The rarest examples of folk painting are sold at specialist auctioneer Uppsala Auktionskammare, where prices can soar. In June 2007, a cupboard from Jämtland, north of Dalarna, with original red and blue paintwork and floral motifs, fetched SKr680,000 (about £50,000 at the time).

Mora clock, £7,500, c1820, at Robert Young.
Mora clock, £7,500, c1820, at Robert Young.

Unfortunately, this type of treasure is invariably exportförbud – the Swedish government won’t allow it to leave the country. So where to buy, if you live elsewhere? Swedish Interior Design is a leading specialist in Kurbits furniture, offering early-19th-century wall-hanging cabinets for around £3,500. Netherlands dealer Gaby van Schagen sells fantastic patinated folk furniture, such as a tilt-top painted table, decorated with doves (£6,950) and a blue bench from the Dalsland region (£1,150). In New York, fêted interior designer Lars Bolander is the go-to guy, with a selection of antiques including Mora clocks and painted sofas. In London, meanwhile, Maison Artefact offers less august but highly decorative pieces. For instance, £4,200 will buy you a much-repainted early-19th-century Mora longcase clock.

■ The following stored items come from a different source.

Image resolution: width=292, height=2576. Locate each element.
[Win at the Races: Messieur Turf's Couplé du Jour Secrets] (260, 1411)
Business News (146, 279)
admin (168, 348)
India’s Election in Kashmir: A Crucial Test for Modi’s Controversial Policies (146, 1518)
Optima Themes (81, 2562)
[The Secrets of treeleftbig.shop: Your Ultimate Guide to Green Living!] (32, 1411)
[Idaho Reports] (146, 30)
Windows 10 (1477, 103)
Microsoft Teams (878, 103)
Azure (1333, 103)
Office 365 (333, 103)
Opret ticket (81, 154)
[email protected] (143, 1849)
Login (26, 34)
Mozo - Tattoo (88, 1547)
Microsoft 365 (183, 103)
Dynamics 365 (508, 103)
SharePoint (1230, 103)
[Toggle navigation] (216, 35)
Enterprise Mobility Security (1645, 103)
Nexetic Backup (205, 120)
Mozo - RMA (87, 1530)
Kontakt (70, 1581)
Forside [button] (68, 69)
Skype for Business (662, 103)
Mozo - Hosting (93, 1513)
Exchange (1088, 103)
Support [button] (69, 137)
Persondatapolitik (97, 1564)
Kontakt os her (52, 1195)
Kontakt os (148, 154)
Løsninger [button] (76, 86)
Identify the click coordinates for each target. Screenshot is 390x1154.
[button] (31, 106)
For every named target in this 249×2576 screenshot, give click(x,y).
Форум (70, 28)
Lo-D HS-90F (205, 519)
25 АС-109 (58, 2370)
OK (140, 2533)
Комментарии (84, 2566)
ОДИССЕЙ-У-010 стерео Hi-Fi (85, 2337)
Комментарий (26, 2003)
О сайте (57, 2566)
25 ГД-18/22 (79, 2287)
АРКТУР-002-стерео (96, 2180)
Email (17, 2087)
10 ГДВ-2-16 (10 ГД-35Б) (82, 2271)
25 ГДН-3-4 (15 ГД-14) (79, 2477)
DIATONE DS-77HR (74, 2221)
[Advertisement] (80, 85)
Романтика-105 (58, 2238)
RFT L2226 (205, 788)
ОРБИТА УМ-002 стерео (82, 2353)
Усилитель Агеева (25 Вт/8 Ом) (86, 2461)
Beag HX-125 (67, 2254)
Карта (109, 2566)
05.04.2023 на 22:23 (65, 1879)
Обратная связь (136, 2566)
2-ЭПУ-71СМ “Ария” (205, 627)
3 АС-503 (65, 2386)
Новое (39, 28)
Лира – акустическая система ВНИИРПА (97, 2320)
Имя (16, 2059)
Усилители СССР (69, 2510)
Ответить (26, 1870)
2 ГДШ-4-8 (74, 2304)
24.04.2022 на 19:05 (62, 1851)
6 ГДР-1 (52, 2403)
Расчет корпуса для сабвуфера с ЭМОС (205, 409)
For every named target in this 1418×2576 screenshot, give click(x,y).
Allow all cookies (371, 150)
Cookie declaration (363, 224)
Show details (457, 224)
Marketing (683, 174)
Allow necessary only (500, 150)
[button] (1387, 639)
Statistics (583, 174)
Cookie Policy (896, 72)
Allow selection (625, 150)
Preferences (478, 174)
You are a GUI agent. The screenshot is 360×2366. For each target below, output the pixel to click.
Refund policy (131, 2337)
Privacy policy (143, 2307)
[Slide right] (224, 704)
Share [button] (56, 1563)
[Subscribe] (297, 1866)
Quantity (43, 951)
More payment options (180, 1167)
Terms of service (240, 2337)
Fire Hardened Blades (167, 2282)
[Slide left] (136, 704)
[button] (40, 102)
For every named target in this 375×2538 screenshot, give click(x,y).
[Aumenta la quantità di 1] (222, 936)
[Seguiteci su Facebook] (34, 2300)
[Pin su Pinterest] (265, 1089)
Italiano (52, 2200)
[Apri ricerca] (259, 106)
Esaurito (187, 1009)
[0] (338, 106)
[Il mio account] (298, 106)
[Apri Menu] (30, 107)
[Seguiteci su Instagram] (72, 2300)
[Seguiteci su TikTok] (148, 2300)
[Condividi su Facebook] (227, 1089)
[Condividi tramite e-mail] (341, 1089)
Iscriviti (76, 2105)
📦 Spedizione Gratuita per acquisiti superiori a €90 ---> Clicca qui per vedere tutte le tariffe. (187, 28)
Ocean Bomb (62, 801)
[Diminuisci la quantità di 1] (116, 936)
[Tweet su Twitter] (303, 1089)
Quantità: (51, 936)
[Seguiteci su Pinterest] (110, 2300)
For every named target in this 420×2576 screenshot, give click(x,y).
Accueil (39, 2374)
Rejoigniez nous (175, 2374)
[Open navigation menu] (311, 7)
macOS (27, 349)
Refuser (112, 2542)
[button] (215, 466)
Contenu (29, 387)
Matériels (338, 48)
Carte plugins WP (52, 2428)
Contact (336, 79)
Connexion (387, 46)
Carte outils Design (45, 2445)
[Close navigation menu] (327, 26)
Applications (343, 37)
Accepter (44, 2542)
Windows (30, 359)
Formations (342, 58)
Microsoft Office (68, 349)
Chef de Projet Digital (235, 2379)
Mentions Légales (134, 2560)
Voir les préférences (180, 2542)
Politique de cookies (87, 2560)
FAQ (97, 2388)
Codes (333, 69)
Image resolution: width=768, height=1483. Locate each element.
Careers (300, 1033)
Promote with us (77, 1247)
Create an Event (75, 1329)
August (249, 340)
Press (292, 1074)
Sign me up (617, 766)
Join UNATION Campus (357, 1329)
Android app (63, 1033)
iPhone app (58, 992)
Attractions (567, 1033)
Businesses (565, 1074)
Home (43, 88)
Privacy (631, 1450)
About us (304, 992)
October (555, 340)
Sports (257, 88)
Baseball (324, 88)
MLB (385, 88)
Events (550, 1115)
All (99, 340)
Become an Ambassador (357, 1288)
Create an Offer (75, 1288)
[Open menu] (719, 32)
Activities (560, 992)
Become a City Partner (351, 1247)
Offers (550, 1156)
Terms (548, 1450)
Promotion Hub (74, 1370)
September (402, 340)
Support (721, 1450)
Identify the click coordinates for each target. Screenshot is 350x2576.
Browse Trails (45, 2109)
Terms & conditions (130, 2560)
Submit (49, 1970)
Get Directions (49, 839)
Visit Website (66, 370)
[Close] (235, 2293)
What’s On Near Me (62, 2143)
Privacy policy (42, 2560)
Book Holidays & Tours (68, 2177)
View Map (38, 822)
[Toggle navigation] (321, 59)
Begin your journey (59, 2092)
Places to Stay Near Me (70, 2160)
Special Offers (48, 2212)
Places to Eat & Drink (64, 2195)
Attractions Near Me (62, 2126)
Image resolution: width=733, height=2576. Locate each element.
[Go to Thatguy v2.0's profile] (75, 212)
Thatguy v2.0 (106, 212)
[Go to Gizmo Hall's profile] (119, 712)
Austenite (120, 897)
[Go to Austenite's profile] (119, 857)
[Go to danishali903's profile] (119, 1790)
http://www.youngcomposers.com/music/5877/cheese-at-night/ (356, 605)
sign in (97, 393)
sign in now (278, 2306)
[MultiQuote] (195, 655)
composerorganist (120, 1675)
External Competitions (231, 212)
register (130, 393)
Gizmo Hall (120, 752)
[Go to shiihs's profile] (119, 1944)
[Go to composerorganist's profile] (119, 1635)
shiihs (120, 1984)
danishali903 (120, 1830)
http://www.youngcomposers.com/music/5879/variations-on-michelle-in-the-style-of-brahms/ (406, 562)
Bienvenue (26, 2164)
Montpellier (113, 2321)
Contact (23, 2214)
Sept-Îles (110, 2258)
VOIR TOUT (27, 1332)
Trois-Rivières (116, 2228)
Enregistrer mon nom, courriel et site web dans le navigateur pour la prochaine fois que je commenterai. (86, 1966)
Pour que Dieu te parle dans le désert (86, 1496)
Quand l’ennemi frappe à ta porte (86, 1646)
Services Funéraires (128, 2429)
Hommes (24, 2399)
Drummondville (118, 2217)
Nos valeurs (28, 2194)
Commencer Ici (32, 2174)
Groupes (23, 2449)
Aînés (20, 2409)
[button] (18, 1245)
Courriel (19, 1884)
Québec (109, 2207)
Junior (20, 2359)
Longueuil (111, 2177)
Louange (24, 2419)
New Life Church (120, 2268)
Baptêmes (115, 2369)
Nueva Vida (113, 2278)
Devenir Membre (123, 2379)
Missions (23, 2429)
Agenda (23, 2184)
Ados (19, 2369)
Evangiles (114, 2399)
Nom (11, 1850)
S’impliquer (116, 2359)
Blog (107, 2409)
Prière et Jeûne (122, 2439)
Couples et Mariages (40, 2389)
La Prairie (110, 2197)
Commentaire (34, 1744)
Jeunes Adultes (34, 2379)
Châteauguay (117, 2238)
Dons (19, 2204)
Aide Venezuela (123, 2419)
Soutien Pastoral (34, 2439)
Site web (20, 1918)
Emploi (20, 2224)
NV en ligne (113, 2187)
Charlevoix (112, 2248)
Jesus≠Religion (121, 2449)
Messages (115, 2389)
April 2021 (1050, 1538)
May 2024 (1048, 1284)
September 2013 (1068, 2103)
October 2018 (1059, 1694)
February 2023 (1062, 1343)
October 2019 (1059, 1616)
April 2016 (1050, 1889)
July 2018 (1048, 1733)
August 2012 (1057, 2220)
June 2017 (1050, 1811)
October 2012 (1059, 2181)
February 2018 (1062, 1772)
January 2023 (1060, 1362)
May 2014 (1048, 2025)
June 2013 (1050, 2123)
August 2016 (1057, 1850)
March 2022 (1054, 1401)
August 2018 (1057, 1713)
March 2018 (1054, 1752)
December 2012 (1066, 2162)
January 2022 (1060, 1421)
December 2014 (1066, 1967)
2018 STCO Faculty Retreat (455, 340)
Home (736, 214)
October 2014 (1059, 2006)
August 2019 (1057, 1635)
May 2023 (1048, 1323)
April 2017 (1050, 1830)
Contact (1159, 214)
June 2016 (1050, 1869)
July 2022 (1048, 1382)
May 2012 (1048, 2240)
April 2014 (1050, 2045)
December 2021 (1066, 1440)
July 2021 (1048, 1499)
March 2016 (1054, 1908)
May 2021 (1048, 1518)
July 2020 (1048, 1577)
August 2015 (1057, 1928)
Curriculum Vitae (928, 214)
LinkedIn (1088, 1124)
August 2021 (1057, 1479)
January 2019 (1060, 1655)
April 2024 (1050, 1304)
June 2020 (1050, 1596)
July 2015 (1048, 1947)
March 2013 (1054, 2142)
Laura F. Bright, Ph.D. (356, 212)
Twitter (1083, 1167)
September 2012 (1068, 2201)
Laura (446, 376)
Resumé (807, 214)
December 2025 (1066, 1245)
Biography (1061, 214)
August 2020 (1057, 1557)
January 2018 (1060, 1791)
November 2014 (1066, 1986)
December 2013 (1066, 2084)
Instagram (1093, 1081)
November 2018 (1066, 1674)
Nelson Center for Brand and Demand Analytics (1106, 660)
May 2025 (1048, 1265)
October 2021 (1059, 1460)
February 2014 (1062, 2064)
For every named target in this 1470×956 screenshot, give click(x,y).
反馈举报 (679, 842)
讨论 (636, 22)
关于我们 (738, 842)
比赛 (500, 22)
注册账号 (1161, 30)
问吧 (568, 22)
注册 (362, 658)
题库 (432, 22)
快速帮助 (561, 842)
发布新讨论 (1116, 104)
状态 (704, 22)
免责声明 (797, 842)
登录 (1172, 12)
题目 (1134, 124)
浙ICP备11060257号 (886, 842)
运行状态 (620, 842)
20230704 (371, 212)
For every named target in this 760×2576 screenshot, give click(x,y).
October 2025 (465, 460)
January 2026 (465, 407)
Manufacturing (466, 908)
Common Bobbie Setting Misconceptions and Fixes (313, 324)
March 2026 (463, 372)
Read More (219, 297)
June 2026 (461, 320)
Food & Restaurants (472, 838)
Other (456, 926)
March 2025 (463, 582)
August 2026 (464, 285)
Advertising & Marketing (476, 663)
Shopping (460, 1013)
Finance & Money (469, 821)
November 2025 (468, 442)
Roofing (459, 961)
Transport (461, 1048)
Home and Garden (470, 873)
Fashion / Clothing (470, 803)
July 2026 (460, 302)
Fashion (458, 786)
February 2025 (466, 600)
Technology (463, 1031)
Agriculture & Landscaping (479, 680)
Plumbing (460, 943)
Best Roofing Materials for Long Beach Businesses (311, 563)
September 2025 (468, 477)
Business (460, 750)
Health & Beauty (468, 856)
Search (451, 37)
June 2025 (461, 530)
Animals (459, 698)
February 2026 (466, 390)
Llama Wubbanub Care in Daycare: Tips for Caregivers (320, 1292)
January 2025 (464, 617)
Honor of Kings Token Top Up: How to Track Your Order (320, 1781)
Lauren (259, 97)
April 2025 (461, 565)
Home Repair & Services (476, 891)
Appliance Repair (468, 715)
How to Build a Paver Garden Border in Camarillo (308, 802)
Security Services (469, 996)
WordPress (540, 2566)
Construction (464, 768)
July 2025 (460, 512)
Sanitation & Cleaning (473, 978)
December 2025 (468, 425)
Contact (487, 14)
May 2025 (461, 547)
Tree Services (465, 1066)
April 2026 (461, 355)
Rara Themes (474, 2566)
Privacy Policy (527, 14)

Standing up to 2.5m high, with an hourglass shape that resembles a curvy woman, Mora clocks take their name from the Mora area, in Dalarna, where they were originally made (with parts often commissioned separately from families in the local co-operative), from the late 1700s until the mid-1800s. Madeleine Lee, creative director at Swedish Interior Design, says that, due to scarcity and increasing demand, their value is rising. “Fifteen years ago you could buy a Mora clock for £500; now you’ll be lucky to find one for £2,000.” She has about 50, priced £1,500-£6,500. Examples that approach the £6,500 mark have original paint detailing, a named maker, unusual ornamentation or extra height: a 2.42m-tall, 1800s Mora clock painted with Swedish folk scenes, marked J Soderdahl, and a white 2.5m “Lundblad” clock, are £5,950 each.

Kurbits chair at Swedish Interior Design.
Kurbits chair at Swedish Interior Design.

Though the Mora is the embodiment of a northern European country-crafts tradition, it makes itself at home in the most unlikely settings. Journalist Sarah Bacon and her husband, Pete, an executive in the construction industry in the UAE, bought a Mora clock in 2011 for their villa in Dubai. “I had my heart set on a Gustavian grey version. Then I came across this one and thought, ‘That green is so gorgeous’,” says Sarah. Her 2.2m-high 1860s clock cost £2,500. It has a walnut-grain pattern on the flanks and a deep blue-green panel on the front, with floral motifs.

One detail has been altered to adapt the Nordic artefact to Middle Eastern humidity. “Swedish Interior Design replaced the mechanism with a quartz-crystal movement for us. When we come back to London, they are going to put the original one back in.”